7 Comments on “Crony Capitalism and Damned Lies”

  1. Roofingbird's avatar Roofingbird says:

    I had to smile at your use of the word grok. Are you aware that you have a Citibank advertisement below your blog? Workpress did that to me without asking last year and I couldn’t see it. I had to go in and turn it off.

    • Roofingbird's avatar Roofingbird says:

      Well, Ctibank is gone and you are now advertising for Obama. So, it appears to be a rotating ad space under the grayed out block of “ADVERTISEMENT”. I hate this thing because you have no control over ads on your page, but the opposition does. I had to pay money to take it off.

      • dakinikat's avatar dakinikat says:

        We paid money to take them off and they still aren’t gone. They are working on it. It’s really pissing me off because it’s been about a month now. I am about ready to go rogue and move us to a different site since we own our domain we can do it.

  2. Outis's avatar Outis says:

    Everything you said here only seems to be sinking in for a few. As I looked on in horror at people killing each other on Black Friday for junk made in other countries by slaves (what other name would you call it?) I wondered why Americans are so loathe to see the truth in front of their eyes? Why are people so resistant to the message of OWS? When corporate welfare is so rampant, why are we worried about the small numbers spent on social services? I suppose the word “poor” is part of the problem, or “weakest.” People are so afraid to see themselves painted with that brush and so have no problem supporting Rs and Ds preaching austerity. What they don’t understand is that they and everyone they know benefit from these services, if not directly then indirectly. People don’t like to see themselves as poor, and so every shred of compassion or decency goes out the window, like cheering on the death of someone without healthcare or telling someone to get a job and pull themselves up by their bootstraps even though every job in their town has been shipped overseas. If you beat on someone less fortunate than you is that some kind of magical protection?

    Everyone I know has been affected in some way or another, losing a job or a house, sending their kids to rundown, underfunded and overcrowded schools, sweating bullets over healthcare costs. When will it finally freaking sink in?
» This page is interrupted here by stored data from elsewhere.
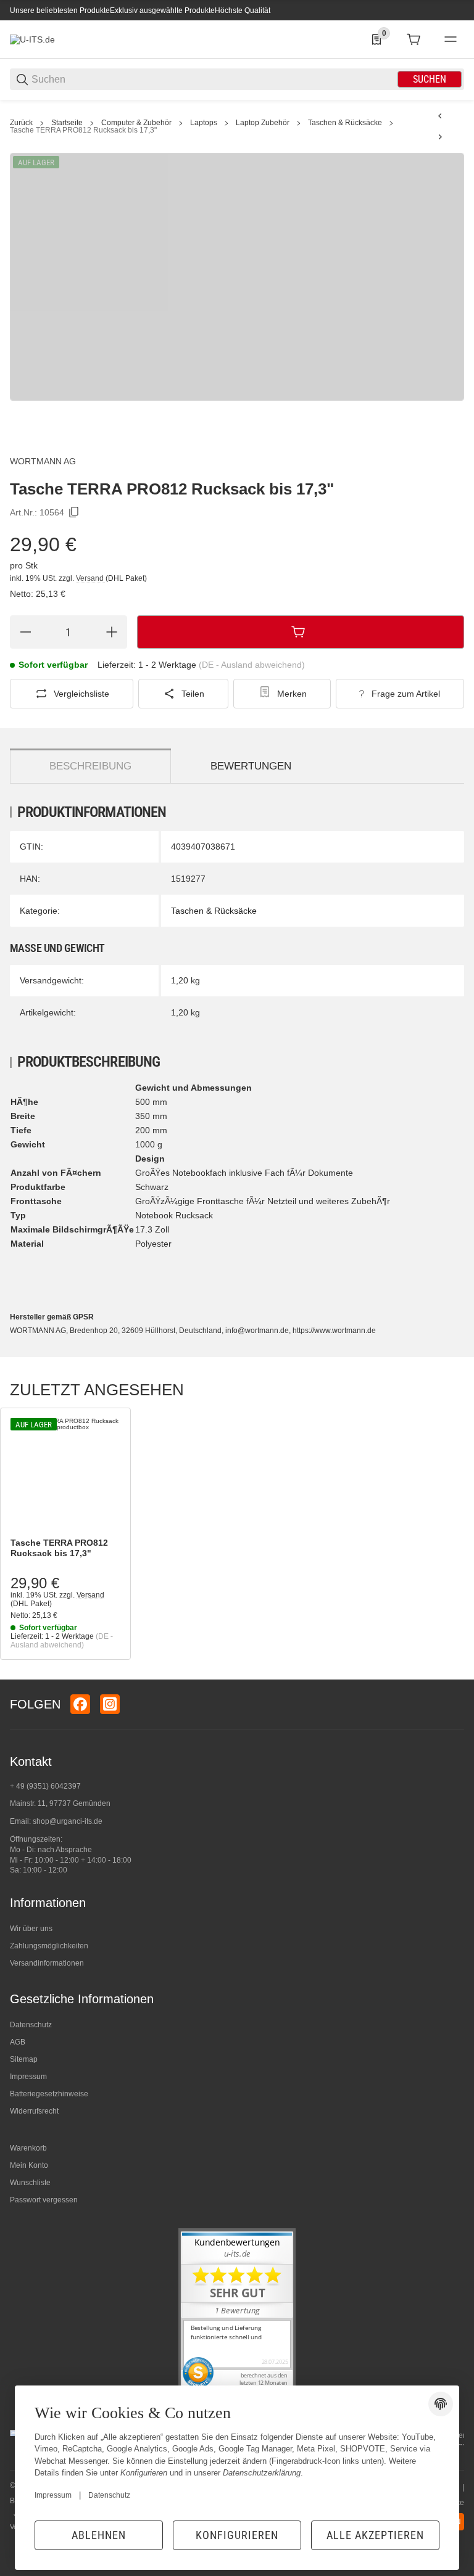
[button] (65, 1473)
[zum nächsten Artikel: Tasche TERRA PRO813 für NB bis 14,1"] (440, 136)
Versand (91, 578)
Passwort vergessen (44, 2200)
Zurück (21, 122)
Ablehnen (99, 2535)
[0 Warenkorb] (413, 39)
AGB (17, 2042)
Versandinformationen (47, 1963)
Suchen (429, 79)
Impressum (28, 2076)
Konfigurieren (237, 2535)
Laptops (203, 122)
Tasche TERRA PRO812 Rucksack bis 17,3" (83, 130)
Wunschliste (30, 2182)
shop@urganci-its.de (67, 1821)
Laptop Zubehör (262, 122)
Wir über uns (31, 1928)
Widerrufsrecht (34, 2111)
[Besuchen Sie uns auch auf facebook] (80, 1704)
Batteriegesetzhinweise (49, 2094)
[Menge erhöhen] (111, 632)
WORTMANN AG (43, 461)
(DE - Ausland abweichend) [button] (252, 665)
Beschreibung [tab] (90, 766)
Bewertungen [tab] (250, 766)
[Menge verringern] (25, 632)
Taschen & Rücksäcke (345, 122)
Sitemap (24, 2059)
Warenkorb (28, 2148)
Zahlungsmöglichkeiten (49, 1946)
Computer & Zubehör (136, 122)
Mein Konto (29, 2165)
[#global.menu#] (450, 39)
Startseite (67, 122)
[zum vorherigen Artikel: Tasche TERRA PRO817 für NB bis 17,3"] (440, 115)
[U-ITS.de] (32, 39)
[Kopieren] (74, 512)
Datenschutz (31, 2024)
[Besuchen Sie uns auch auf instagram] (110, 1704)
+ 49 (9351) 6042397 (45, 1786)
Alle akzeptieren (375, 2535)
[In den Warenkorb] (300, 632)
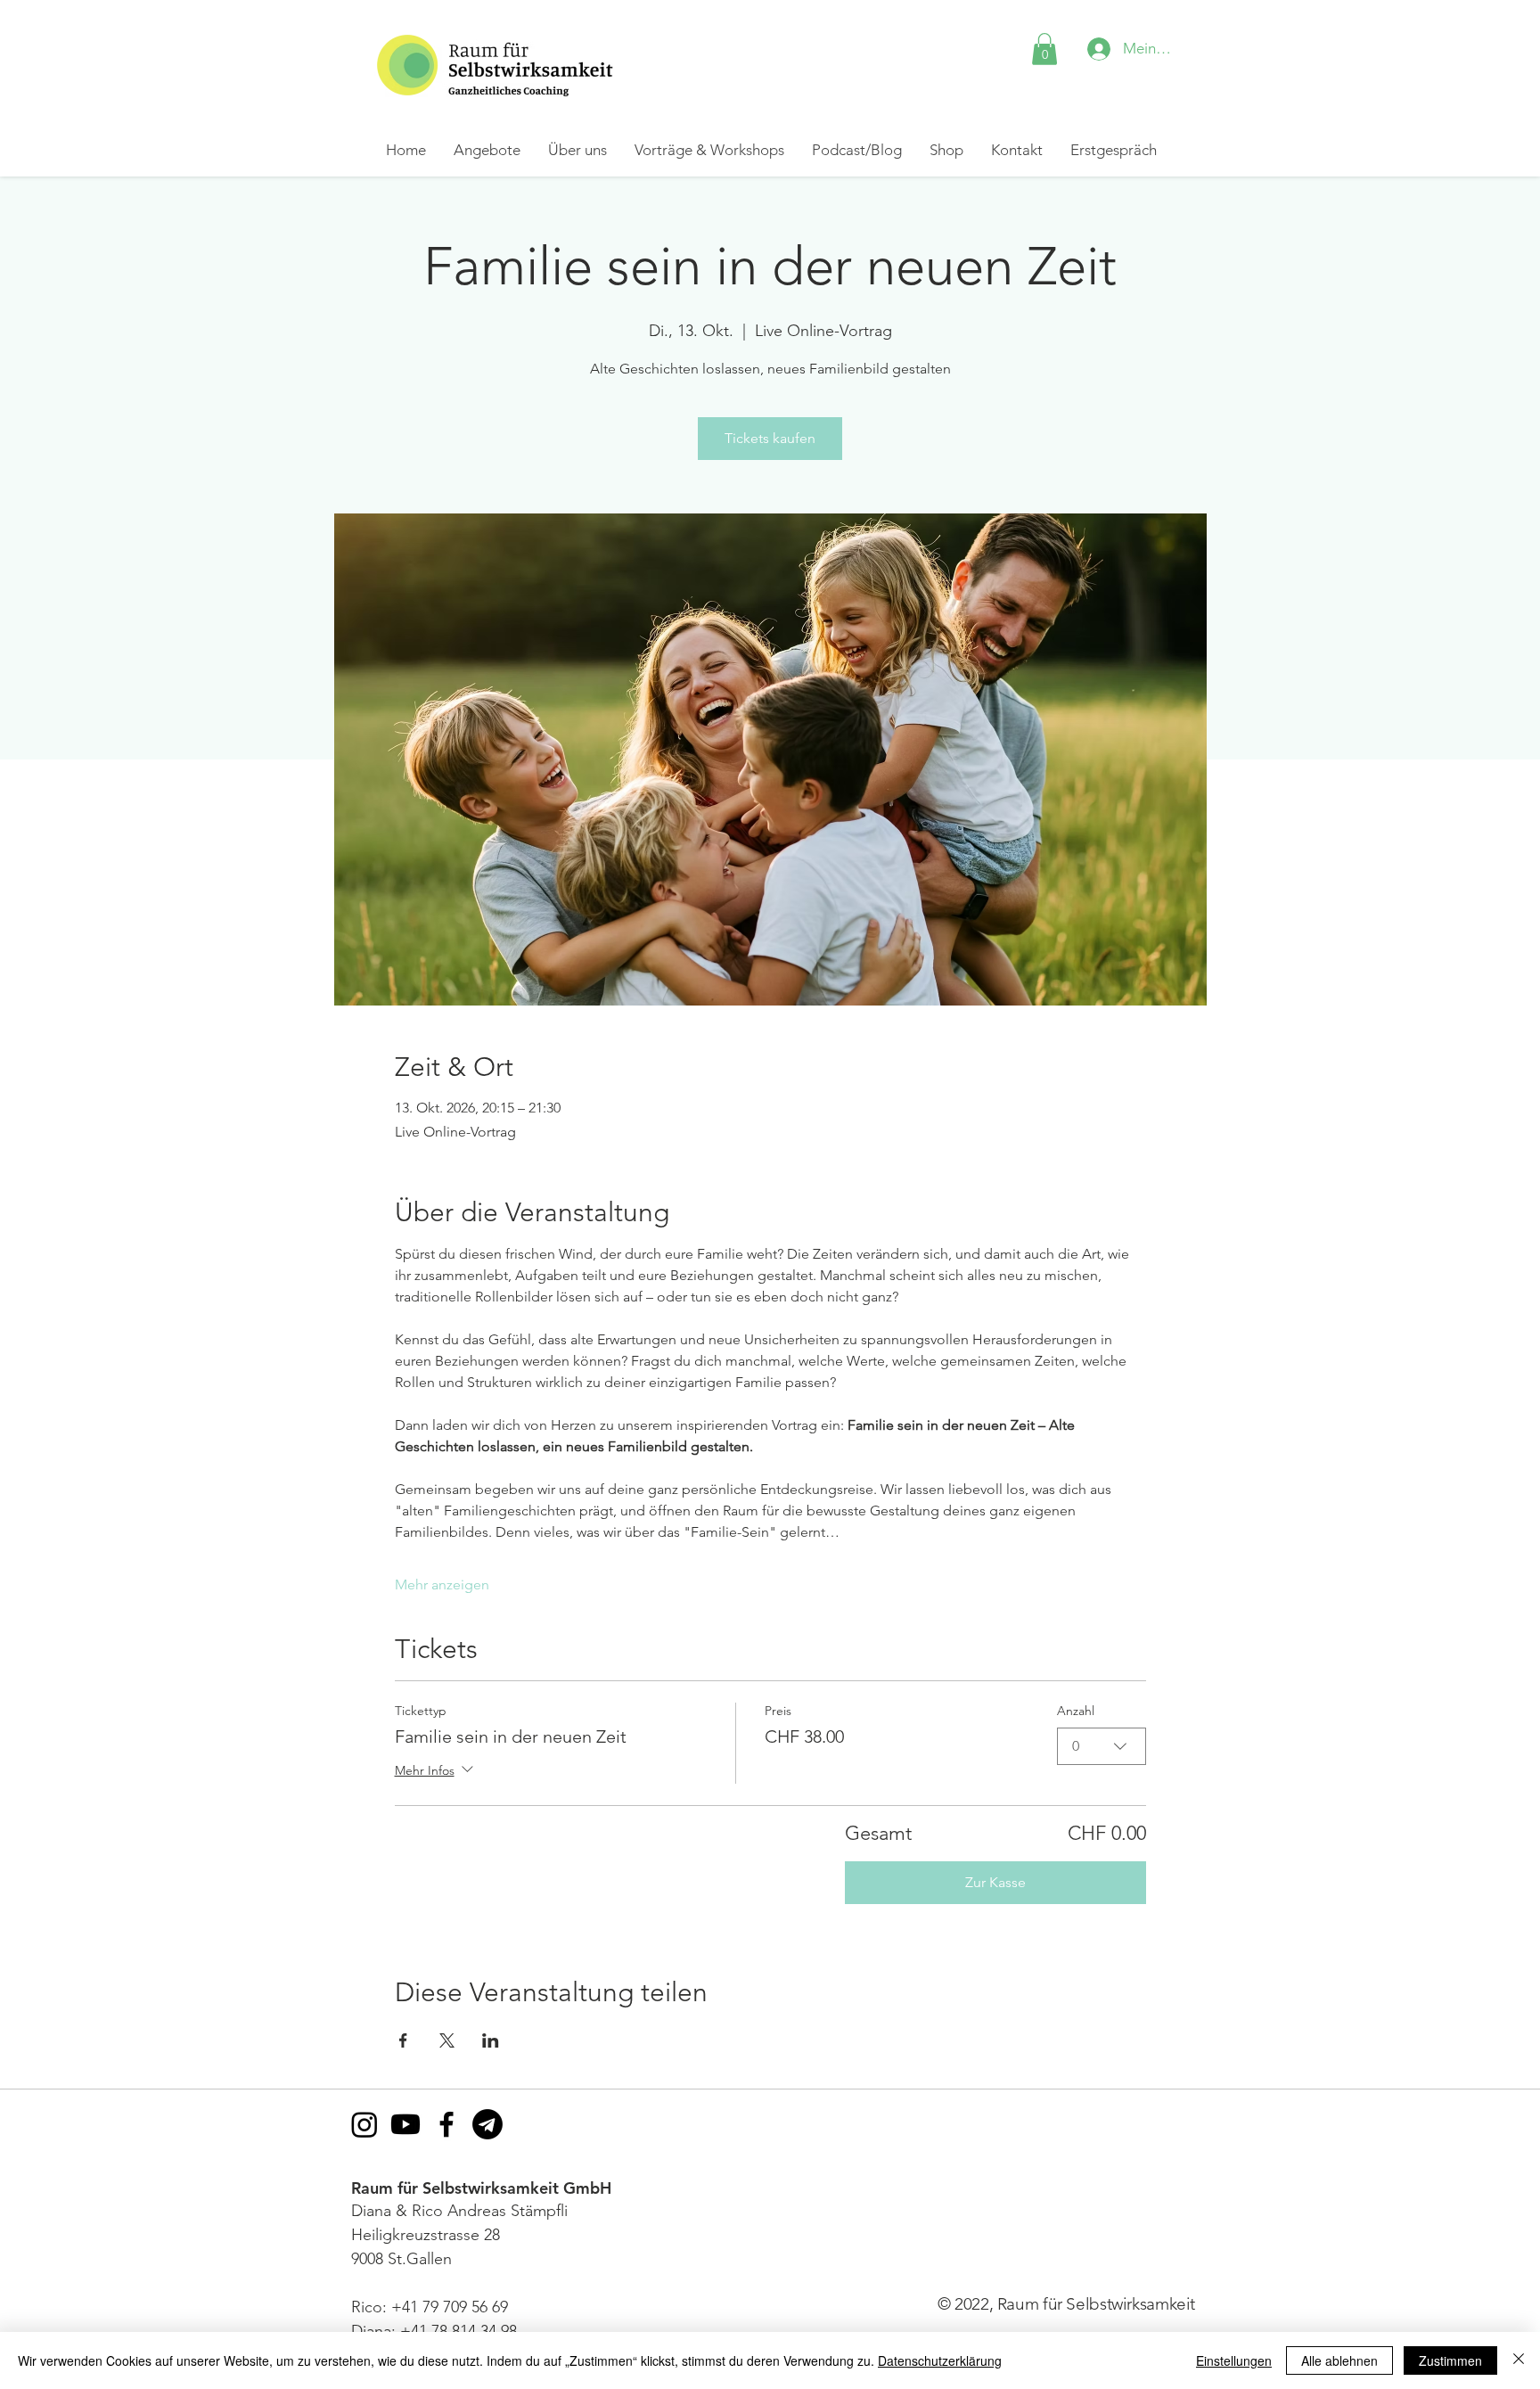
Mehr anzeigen (442, 1584)
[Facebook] (446, 2124)
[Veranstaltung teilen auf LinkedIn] (490, 2040)
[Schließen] (1518, 2360)
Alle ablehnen (1339, 2360)
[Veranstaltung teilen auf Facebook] (403, 2040)
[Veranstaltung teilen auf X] (446, 2040)
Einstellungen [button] (1234, 2360)
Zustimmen (1450, 2360)
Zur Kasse (995, 1882)
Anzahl (1075, 1711)
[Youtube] (405, 2124)
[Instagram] (364, 2124)
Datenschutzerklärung (940, 2360)
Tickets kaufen (770, 438)
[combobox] (1101, 1746)
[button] (1044, 49)
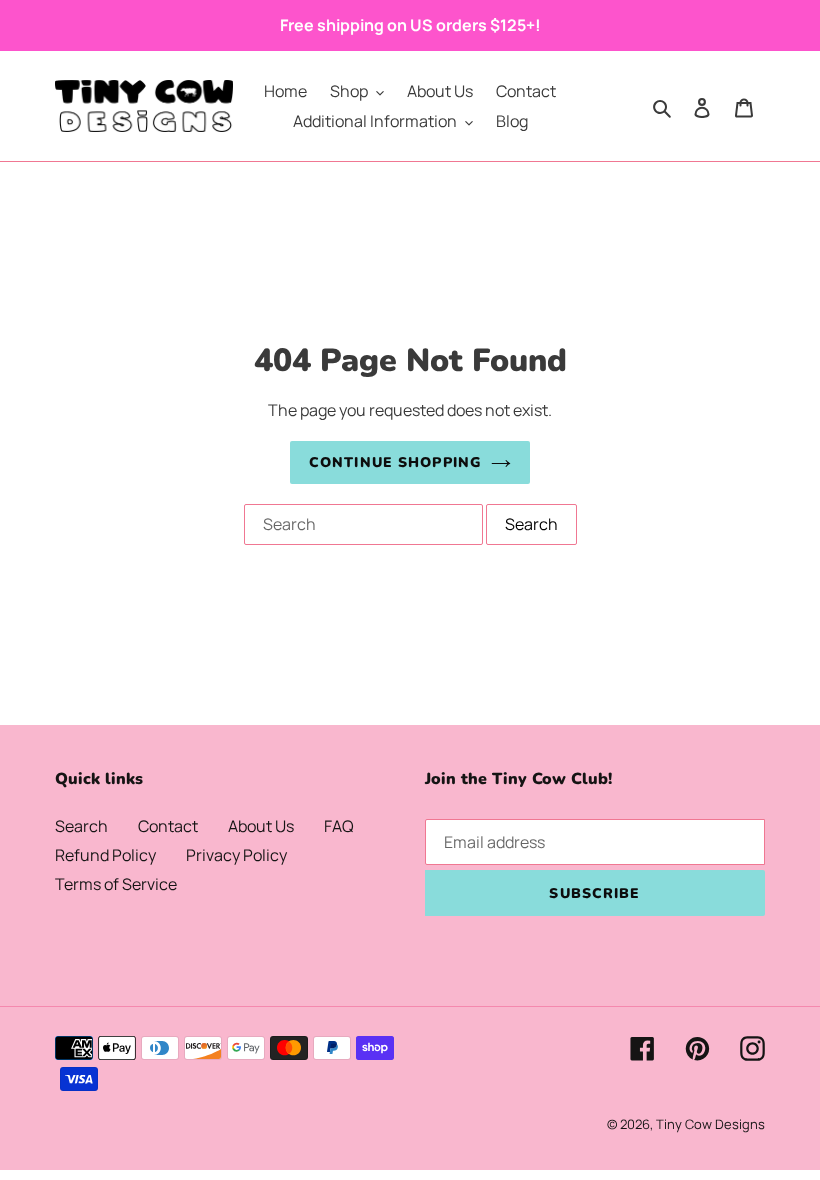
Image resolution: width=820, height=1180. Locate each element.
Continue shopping (395, 462)
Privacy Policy (236, 855)
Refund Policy (105, 855)
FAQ (339, 826)
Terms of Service (116, 884)
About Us (261, 826)
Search (81, 826)
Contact (168, 826)
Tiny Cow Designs (710, 1124)
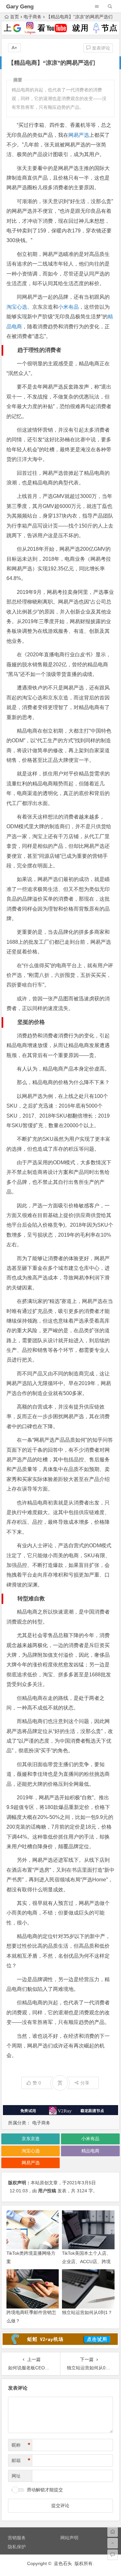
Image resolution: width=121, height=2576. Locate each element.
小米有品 (68, 307)
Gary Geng (20, 7)
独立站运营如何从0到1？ (87, 2312)
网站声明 (69, 2537)
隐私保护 (17, 2546)
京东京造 (31, 2138)
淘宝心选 (16, 307)
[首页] (112, 2531)
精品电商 (90, 2150)
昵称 (21, 2445)
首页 (14, 16)
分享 (84, 2082)
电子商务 (33, 16)
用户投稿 (47, 2190)
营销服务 (17, 2537)
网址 (16, 2475)
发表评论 (100, 48)
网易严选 (78, 135)
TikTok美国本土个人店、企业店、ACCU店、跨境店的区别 (86, 2261)
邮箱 (21, 2460)
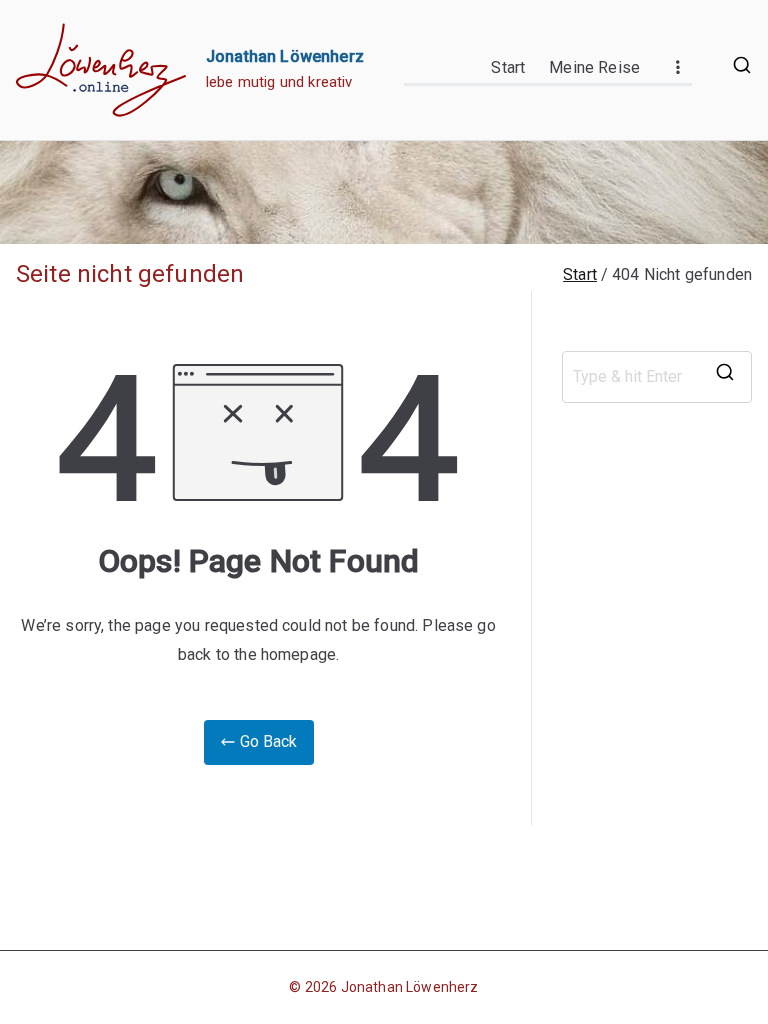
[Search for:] (657, 377)
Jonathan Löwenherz (285, 56)
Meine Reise (594, 67)
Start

Maybe if these articles use language more like Elizabeth Warren and not ask people to champion the poor but by building a strong society they’re helping the damn person in the mirror. Duh. Or maybe we should all sponsor free tours to scary socialist countries like Sweden and Denmark so they can see what you get when your tax dollars flow back into the economy for the people instead of wars and tax breaks. You mean you get healthcare and clean, safe public spaces and transportation and your kid goes to college? wtf? That would be a real eye opener.

    • ralphb's avatar ralphb says:

      At least Occupy seems to be breaking through some of the useless clutter and lies for some of the people anyway. That’s better than the nothing we had before.

      • Outis's avatar Outis says:

        Absolutely it’s better and I applaud what they are trying to do. I just can’t believe it when people slag them off. And not just fox watchers. My only comeback when that happens is, “Are you new?”

  3. jawbone's avatar jawbone says:

    From David Dayen’s news roundup for today over at FDL:

    • In another provocative take, Thomas Edsall writes that the Obama campaign plans to effectively give up on attracting white working class voters in 2012. First, there’s no reason that it’s an either-or scenario. Second, the greatest gains over 2010 in the big races so far this year – particularly in Wisconsin and Ohio – have come from bounce-back performances by Democrats or the liberal position among the white working class. So abandoning that would be a mistake. (My emphasis).

    As if he didn’t, really, in ’08? But it will be much harder to bamboozle the working class voters in 2012.